Hundreds of Stroke Centers have opened in the United States which provide endovascular treatment for strokes despite no evidence for the effectiveness of such treatment. Will this study in the NEJM change what they offer? I doubt it as there is always a rationale for believing that an unproven therapy may yet be found effective. Remember this unproven treatment is paid for by medical insurance and Medicare. If we stopped paying for unproven treatments we could probably shrink the medical workforce in half and solve all our problems paying for medical care. But the emotional concession required for such a move is beyond consideration. It would be far more painful than bankruptcy. While money makes this uncertain therapy possible it’s not what drives it. The motive force is that bluntest of instruments – the desire to do good. This urge is fine and laudable, but only if married to intellectual rigor. Without this rigor it can crush and mutilate those it intends to help.

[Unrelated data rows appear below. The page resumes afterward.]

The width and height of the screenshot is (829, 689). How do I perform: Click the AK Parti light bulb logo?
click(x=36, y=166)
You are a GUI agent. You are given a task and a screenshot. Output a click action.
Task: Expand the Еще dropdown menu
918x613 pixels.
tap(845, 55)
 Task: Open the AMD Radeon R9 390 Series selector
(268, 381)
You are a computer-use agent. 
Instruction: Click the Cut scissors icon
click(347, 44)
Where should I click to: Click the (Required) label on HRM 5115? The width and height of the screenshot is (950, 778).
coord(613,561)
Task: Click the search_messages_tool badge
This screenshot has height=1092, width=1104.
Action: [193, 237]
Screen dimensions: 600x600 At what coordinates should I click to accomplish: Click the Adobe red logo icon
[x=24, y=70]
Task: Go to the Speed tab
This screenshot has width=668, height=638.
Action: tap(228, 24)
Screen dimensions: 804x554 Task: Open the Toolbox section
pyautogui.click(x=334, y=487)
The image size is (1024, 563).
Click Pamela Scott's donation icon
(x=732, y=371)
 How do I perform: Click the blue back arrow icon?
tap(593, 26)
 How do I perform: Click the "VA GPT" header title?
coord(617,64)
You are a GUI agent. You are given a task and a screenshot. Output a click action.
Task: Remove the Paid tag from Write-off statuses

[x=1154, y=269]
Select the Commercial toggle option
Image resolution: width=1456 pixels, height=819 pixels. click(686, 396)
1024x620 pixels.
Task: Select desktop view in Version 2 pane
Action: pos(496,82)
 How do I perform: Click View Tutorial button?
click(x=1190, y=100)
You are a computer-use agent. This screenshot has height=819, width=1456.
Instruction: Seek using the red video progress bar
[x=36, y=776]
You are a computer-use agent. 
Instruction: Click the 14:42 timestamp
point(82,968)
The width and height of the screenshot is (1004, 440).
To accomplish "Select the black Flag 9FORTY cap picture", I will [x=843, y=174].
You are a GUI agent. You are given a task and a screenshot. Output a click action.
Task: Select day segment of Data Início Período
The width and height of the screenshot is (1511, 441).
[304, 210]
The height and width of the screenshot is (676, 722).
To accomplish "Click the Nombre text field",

Finally, another unintended consequence. The NEJM of March 14, 2012 presents Risk of Ischemic Heart Disease in Women after Radiotherapy for Breast Cancer. As if getting breast cancer were not bad enough the study concludes: Exposure of the heart to ionizing radiation during radiotherapy for breast cancer increases the subsequent rate of ischemic heart disease. The increase is proportional to the mean dose to the heart, begins within a few years after exposure, and continues for at least 20 years. Women with preexisting cardiac risk factors have greater absolute increases in risk from radiotherapy than other women. It’s not surprising that radiating the heart incidental to radiation treatment of breast cancer causes cardiac injury and that the risk of this injury injury is directly proportional to the amount of radiation applied and, furthermore, that women with risk factors for heart disease are more impacted by this treatment. The Journal also published an editorial in this issue, The Cardiovascular Perils of Cancer Survivorship, which points out that other forms of cancer therapy have cardiotoxic effects.

None of this should be interpreted as a call for therapeutic nihilism, but only as a plea for caution and thought. The practice of medicine is not as easy as it looks.